(Collected data entries)
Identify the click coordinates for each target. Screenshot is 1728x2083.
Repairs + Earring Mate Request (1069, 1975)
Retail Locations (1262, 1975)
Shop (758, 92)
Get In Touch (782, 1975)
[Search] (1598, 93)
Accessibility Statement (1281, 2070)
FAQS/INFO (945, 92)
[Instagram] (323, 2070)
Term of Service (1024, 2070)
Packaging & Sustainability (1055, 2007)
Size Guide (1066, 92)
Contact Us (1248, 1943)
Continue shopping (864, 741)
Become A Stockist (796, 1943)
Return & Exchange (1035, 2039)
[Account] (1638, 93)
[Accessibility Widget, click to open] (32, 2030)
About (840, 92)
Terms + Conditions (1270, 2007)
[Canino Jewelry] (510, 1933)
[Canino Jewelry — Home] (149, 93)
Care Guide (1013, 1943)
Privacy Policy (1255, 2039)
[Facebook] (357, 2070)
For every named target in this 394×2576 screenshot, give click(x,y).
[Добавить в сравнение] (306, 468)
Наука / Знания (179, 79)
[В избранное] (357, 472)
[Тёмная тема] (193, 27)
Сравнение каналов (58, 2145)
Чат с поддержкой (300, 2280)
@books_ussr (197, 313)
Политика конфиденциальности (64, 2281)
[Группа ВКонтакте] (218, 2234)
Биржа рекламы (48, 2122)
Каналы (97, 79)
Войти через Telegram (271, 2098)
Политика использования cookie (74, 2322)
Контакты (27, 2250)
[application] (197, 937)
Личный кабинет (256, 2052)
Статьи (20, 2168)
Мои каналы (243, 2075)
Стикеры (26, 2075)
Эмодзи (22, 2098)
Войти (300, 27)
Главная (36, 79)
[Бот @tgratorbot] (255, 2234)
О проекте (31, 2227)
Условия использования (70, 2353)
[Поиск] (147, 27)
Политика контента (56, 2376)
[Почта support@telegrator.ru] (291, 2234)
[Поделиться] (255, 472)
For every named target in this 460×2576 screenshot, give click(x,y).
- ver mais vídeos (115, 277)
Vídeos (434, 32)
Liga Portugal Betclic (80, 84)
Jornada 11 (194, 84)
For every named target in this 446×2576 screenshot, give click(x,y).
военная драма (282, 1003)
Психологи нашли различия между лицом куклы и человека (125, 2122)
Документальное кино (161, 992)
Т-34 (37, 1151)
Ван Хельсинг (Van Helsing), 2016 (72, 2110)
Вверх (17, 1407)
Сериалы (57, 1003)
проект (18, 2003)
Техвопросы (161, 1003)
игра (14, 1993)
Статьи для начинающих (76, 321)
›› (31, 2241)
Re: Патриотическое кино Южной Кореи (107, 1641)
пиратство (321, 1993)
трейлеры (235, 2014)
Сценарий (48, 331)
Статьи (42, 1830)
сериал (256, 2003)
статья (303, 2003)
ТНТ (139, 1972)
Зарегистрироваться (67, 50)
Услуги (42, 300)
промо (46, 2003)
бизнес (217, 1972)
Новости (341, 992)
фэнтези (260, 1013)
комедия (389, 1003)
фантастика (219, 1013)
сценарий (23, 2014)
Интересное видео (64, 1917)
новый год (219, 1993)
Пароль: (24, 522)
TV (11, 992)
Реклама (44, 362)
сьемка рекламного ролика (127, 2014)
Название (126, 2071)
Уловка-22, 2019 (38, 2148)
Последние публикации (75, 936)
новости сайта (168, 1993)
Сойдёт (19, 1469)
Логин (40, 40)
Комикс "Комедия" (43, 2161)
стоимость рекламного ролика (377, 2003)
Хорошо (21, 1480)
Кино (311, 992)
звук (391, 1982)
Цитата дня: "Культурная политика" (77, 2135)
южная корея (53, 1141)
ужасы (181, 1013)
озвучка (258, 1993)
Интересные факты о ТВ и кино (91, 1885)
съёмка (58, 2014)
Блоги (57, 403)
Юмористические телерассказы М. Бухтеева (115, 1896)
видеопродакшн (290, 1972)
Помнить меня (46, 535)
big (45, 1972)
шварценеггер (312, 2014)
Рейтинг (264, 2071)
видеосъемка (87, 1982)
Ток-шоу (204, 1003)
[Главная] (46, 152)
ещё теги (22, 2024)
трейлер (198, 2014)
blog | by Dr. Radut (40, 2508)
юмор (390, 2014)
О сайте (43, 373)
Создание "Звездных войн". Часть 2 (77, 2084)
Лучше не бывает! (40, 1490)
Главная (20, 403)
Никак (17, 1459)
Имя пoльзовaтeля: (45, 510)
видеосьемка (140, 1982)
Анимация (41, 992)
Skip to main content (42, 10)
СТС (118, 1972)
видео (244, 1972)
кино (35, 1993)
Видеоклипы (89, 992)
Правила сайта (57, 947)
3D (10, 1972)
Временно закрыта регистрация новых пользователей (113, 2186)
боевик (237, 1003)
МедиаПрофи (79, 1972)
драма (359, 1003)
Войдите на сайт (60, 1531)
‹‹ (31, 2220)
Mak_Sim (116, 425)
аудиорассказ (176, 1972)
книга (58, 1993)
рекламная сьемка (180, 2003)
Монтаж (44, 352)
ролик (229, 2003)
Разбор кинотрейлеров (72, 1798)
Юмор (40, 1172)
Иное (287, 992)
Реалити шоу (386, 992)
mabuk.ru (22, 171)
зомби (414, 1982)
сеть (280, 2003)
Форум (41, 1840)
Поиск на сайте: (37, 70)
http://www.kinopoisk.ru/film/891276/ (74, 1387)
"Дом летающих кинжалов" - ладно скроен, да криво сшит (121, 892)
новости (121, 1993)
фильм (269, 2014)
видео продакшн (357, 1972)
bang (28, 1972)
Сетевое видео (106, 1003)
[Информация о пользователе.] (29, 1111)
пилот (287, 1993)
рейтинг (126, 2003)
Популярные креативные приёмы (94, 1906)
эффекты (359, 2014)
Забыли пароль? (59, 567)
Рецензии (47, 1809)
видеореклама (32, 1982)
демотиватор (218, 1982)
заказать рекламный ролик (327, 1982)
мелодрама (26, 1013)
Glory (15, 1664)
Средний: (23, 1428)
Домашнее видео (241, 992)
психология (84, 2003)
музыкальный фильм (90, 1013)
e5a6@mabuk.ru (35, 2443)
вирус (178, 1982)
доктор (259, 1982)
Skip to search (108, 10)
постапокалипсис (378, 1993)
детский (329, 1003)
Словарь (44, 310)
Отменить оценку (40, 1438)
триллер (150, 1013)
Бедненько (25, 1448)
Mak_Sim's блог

◆ Work to be completed
Give back precisely the lines above that start at the line containing "Shop (758, 92)" and end at the line containing "фантастика (219, 1013)", inclusive. No other lines belong in the output.

◆ Exercise solution
Shop (758, 92)
Get In Touch (782, 1975)
[Search] (1598, 93)
Accessibility Statement (1281, 2070)
FAQS/INFO (945, 92)
[Instagram] (323, 2070)
Term of Service (1024, 2070)
Packaging & Sustainability (1055, 2007)
Size Guide (1066, 92)
Contact Us (1248, 1943)
Continue shopping (864, 741)
Become A Stockist (796, 1943)
Return & Exchange (1035, 2039)
[Account] (1638, 93)
[Accessibility Widget, click to open] (32, 2030)
About (840, 92)
Terms + Conditions (1270, 2007)
[Canino Jewelry] (510, 1933)
[Canino Jewelry — Home] (149, 93)
Care Guide (1013, 1943)
Privacy Policy (1255, 2039)
[Facebook] (357, 2070)
For every named target in this 394×2576 screenshot, give click(x,y).
[Добавить в сравнение] (306, 468)
Наука / Знания (179, 79)
[В избранное] (357, 472)
[Тёмная тема] (193, 27)
Сравнение каналов (58, 2145)
Чат с поддержкой (300, 2280)
@books_ussr (197, 313)
Политика конфиденциальности (64, 2281)
[Группа ВКонтакте] (218, 2234)
Биржа рекламы (48, 2122)
Каналы (97, 79)
Войти через Telegram (271, 2098)
Политика использования cookie (74, 2322)
Контакты (27, 2250)
[application] (197, 937)
Личный кабинет (256, 2052)
Статьи (20, 2168)
Мои каналы (243, 2075)
Стикеры (26, 2075)
Эмодзи (22, 2098)
Войти (300, 27)
Главная (36, 79)
[Бот @tgratorbot] (255, 2234)
О проекте (31, 2227)
Условия использования (70, 2353)
[Поиск] (147, 27)
Политика контента (56, 2376)
[Почта support@telegrator.ru] (291, 2234)
[Поделиться] (255, 472)
For every named target in this 460×2576 screenshot, give click(x,y).
- ver mais vídeos (115, 277)
Vídeos (434, 32)
Liga Portugal Betclic (80, 84)
Jornada 11 (194, 84)
For every named target in this 446×2576 screenshot, give click(x,y).
военная драма (282, 1003)
Психологи нашли различия между лицом куклы и человека (125, 2122)
Документальное кино (161, 992)
Т-34 (37, 1151)
Ван Хельсинг (Van Helsing), 2016 (72, 2110)
Вверх (17, 1407)
Сериалы (57, 1003)
проект (18, 2003)
Техвопросы (161, 1003)
игра (14, 1993)
Статьи для начинающих (76, 321)
›› (31, 2241)
Re: Патриотическое кино Южной Кореи (107, 1641)
пиратство (321, 1993)
трейлеры (235, 2014)
Сценарий (48, 331)
Статьи (42, 1830)
сериал (256, 2003)
статья (303, 2003)
ТНТ (139, 1972)
Зарегистрироваться (67, 50)
Услуги (42, 300)
промо (46, 2003)
бизнес (217, 1972)
Новости (341, 992)
фэнтези (260, 1013)
комедия (389, 1003)
фантастика (219, 1013)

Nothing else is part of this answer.